Pour le moment, microDON a déployé deux types d’outils afin de structurer cette générosité : le don sur salaire et les cartes de don dans les supermarchés, des petits coupons que les ONG peuvent utiliser pour réaliser des campagnes ponctuelles de collecte de fonds dans ces établissements.

Pour mettre en place son outil de don sur salaire, Grange et son équipe ont persuadé la multinationale ADP, spécialiste de la gestion des paies et d’autres services administratifs, qu’ils pouvaient intégrer son système sans interférer dans les processus critiques gérés par ADP. « En France, le paiement de 10 % des salaires est assuré par ADP et de nombreuses ONG avaient essayé en vain de les convaincre d’incorporer des dons dans leur système », explique Grange. « Nous, nous avons gagné leur confiance car, après avoir passé 7 ans à développer des technologies de l’information chez GE, nous parlons la même langue », affirme le jeune entrepreneur.
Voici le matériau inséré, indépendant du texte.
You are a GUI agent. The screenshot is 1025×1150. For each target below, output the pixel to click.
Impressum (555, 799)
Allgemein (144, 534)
La proposition de microDON, aujourd’hui implantée dans dix entreprises françaises (dont Accenture et Nyse Euronext), consiste à intégrer la possibilité de réaliser des micro-dons sur une plateforme à laquelle chaque employé a accès grâce à son compte de messagerie d’entreprise. Il s’agit d’une interface similaire à celle d’un site de financement collectif (crowdfunding) sur laquelle le donateur peut voir des informations sur la mission, la localisation et les objectifs de financement de diverses ONG. « Contrairement au crowdfunding traditionnel, l’utilisateur de ce système ne peut pas faire de don avec sa carte de crédit, mais sélectionne, par le biais d’abonnements, les organismes auxquels il souhaite verser l’arrondi de son salaire, ainsi qu’une petite somme supplémentaire », explique Grange.
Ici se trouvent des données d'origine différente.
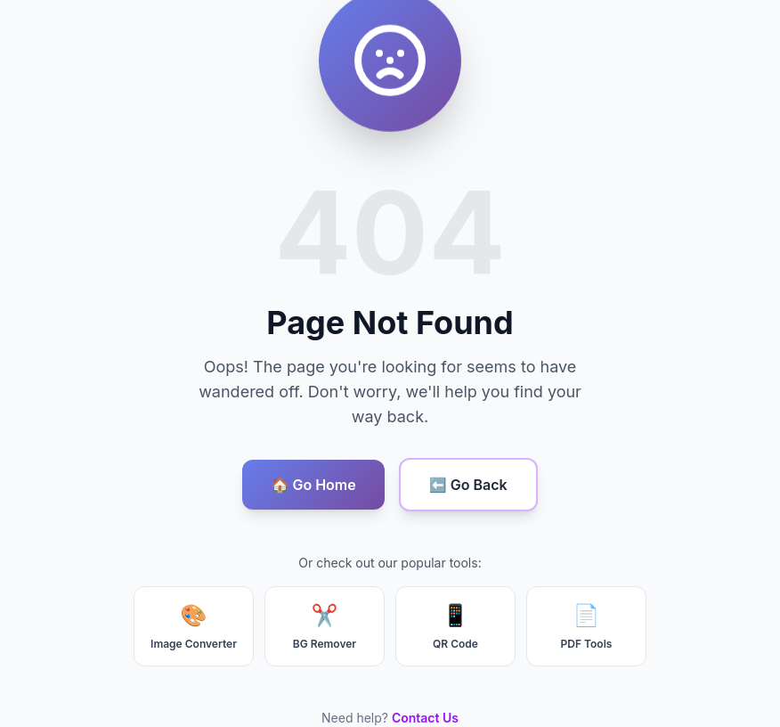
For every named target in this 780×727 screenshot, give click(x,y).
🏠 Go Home (313, 485)
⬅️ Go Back (468, 485)
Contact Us (425, 717)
microDON utilise un second outil : les cartes de don proposées dans « leur première version ». Comme l’explique Grange, il s’agit de coupons munis d’un code-barres que les sympathisants d’une ONG locale distribuent dans les centres commerciaux et les supermarchés de leur quartier pour encourager les clients à les intégrer à leur panier d’achat. Lorsque le code est passé au lecteur, la somme d’argent indiquée sur la carte est reversée à l’ONG concernée. « Ces campagnes ont trois impacts importants : la possibilité de collecter des fonds, améliorer la visibilité de l’ONG et créer des liens. Cela peut par exemple permettre à une ONG d’identifier de nouveaux bénéficiaires ou d’attirer des bénévoles », affirme Grange, qui estime que cet outil a permis de collecter 140 000 euros et d’aider 30 associations.

Grâce à la mise en place de ces deux systèmes, microDON a gagné la confiance de différents acteurs locaux et tissé un réseau de contacts qui lui a permis de préparer le lancement imminent de son outil le plus ambitieux : le système d’arrondi dans les supermarchés, inspiré de l’expérience de Grange au Mexique. « Nous allons le lancer dans les six prochains mois chez trois grands détaillants, et par la suite, nous inviterons le reste des distributeurs à participer à cette initiative » explique le jeune Français.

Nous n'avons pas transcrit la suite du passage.